Problem to work on — Starting at the first line of the data below, repeat each line word for word up to and including the line with "Given: Click the".
--*--
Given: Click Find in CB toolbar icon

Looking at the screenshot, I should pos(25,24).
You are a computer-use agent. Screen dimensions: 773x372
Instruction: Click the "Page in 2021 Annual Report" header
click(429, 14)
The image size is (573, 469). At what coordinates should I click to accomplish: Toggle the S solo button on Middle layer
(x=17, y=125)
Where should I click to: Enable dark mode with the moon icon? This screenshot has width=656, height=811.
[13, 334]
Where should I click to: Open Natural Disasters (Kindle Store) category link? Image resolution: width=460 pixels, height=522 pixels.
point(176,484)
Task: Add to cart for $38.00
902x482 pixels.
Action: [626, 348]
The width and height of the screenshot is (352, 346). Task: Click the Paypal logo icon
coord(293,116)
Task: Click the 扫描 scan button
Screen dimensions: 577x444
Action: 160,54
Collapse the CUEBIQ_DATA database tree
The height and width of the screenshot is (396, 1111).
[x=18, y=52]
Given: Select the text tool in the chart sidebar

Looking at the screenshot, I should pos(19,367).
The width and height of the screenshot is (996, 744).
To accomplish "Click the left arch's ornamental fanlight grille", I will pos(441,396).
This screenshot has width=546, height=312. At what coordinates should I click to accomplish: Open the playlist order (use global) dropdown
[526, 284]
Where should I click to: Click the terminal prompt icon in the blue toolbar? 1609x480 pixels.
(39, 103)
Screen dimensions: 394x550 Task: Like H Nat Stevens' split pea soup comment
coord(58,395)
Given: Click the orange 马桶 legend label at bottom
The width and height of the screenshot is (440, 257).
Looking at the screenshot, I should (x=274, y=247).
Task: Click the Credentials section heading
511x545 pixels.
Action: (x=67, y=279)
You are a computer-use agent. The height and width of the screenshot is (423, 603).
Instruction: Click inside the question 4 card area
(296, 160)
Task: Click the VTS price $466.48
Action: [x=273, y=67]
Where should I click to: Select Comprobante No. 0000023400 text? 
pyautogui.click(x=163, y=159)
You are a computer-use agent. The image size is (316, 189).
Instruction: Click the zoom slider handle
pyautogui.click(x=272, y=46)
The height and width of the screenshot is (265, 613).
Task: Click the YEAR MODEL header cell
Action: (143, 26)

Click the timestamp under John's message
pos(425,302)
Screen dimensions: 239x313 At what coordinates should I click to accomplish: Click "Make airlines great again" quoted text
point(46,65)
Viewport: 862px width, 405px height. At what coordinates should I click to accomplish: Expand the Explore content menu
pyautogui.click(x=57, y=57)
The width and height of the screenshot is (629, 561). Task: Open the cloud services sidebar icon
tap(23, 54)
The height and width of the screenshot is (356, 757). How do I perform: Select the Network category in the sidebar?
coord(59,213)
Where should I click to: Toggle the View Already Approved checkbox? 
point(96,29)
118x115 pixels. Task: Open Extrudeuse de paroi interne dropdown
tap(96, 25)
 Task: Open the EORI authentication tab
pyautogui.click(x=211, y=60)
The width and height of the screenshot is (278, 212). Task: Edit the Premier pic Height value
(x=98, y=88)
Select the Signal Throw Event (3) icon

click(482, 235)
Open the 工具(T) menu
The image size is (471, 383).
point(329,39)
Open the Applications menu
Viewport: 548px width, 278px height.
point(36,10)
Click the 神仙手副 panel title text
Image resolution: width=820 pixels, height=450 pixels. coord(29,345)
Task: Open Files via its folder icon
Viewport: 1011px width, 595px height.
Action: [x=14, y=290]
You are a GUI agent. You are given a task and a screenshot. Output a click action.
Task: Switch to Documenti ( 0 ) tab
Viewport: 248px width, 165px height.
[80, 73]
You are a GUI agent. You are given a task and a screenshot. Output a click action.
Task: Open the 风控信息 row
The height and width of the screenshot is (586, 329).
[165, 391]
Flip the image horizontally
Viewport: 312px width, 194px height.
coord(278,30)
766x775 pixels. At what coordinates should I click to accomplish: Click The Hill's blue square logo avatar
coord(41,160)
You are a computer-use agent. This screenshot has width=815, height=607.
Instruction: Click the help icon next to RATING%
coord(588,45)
--*--
Output below —
Given: Click Find in CB toolbar icon

Looking at the screenshot, I should pos(25,24).
You are a computer-use agent. Screen dimensions: 773x372
Instruction: Click the "Page in 2021 Annual Report" header
click(429, 14)
The image size is (573, 469). At what coordinates should I click to accomplish: Toggle the S solo button on Middle layer
(x=17, y=125)
Where should I click to: Enable dark mode with the moon icon? This screenshot has width=656, height=811.
[13, 334]
Where should I click to: Open Natural Disasters (Kindle Store) category link? Image resolution: width=460 pixels, height=522 pixels.
point(176,484)
Task: Add to cart for $38.00
902x482 pixels.
Action: [626, 348]
The width and height of the screenshot is (352, 346). Task: Click the Paypal logo icon
coord(293,116)
Task: Click the 扫描 scan button
Screen dimensions: 577x444
Action: 160,54
Collapse the CUEBIQ_DATA database tree
The height and width of the screenshot is (396, 1111).
[x=18, y=52]
Given: Select the text tool in the chart sidebar

Looking at the screenshot, I should pos(19,367).
The width and height of the screenshot is (996, 744).
To accomplish "Click the left arch's ornamental fanlight grille", I will pos(441,396).
This screenshot has width=546, height=312. At what coordinates should I click to accomplish: Open the playlist order (use global) dropdown
[526, 284]
Where should I click to: Click the terminal prompt icon in the blue toolbar? 1609x480 pixels.
(39, 103)
Screen dimensions: 394x550 Task: Like H Nat Stevens' split pea soup comment
coord(58,395)
Given: Click the orange 马桶 legend label at bottom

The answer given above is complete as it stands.